What is being asked: After locating the line that contains "The image size is (1568, 564)." in the following entries, reproduce it and each later line exactly, including the last.
------ Dataset entries ------
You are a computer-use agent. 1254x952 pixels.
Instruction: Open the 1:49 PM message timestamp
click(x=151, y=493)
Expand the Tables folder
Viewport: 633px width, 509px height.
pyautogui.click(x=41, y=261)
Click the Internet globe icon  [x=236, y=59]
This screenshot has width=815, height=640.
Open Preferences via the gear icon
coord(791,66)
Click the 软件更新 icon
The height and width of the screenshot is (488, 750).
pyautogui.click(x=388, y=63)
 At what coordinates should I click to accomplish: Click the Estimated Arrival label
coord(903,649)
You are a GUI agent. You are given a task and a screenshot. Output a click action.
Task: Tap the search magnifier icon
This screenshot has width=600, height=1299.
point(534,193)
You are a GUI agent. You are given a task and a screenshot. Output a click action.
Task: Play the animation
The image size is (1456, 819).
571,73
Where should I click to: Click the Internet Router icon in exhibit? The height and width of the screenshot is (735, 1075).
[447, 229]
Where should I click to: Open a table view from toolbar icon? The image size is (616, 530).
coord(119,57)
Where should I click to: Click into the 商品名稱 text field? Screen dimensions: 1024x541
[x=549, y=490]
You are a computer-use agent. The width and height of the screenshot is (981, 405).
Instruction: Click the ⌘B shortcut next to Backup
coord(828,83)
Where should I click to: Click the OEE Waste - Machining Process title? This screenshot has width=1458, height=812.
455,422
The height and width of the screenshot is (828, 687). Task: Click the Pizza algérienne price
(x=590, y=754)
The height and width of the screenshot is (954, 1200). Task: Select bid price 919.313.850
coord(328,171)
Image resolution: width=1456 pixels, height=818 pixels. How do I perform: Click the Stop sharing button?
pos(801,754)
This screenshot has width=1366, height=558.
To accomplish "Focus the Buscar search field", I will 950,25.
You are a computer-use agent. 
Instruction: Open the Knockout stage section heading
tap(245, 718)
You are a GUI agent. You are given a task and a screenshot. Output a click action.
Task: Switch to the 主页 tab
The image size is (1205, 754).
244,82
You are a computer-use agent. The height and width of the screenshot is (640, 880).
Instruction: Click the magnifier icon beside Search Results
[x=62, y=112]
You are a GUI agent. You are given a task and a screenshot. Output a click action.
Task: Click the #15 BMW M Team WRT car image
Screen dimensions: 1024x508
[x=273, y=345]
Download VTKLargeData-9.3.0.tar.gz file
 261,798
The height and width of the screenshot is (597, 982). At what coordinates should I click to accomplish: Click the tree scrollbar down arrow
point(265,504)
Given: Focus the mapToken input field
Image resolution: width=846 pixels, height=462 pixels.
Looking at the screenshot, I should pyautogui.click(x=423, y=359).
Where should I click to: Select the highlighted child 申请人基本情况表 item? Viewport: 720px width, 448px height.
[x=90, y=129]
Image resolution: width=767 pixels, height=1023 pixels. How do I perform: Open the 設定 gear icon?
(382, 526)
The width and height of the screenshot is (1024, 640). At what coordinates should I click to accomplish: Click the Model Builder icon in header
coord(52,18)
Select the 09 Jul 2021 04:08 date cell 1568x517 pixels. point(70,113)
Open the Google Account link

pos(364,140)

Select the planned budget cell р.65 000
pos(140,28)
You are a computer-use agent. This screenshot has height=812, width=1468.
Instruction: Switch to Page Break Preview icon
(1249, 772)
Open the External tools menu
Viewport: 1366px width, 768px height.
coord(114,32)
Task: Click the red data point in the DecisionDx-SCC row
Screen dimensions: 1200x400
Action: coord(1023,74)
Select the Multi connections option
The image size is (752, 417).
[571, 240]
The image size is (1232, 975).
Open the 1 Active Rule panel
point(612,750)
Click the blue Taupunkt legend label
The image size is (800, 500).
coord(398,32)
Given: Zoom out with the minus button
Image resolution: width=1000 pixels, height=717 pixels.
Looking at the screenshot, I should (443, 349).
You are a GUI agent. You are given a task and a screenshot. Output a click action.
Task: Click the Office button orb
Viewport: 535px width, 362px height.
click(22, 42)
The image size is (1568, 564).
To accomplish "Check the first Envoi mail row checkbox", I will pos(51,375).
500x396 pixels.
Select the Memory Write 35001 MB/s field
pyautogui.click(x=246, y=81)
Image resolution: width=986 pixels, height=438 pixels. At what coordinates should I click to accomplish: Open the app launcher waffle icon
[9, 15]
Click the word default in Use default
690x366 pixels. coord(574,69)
------
Task answer:
The image size is (1568, 564).
To accomplish "Check the first Envoi mail row checkbox", I will pos(51,375).
500x396 pixels.
Select the Memory Write 35001 MB/s field
pyautogui.click(x=246, y=81)
Image resolution: width=986 pixels, height=438 pixels. At what coordinates should I click to accomplish: Open the app launcher waffle icon
[9, 15]
Click the word default in Use default
690x366 pixels. coord(574,69)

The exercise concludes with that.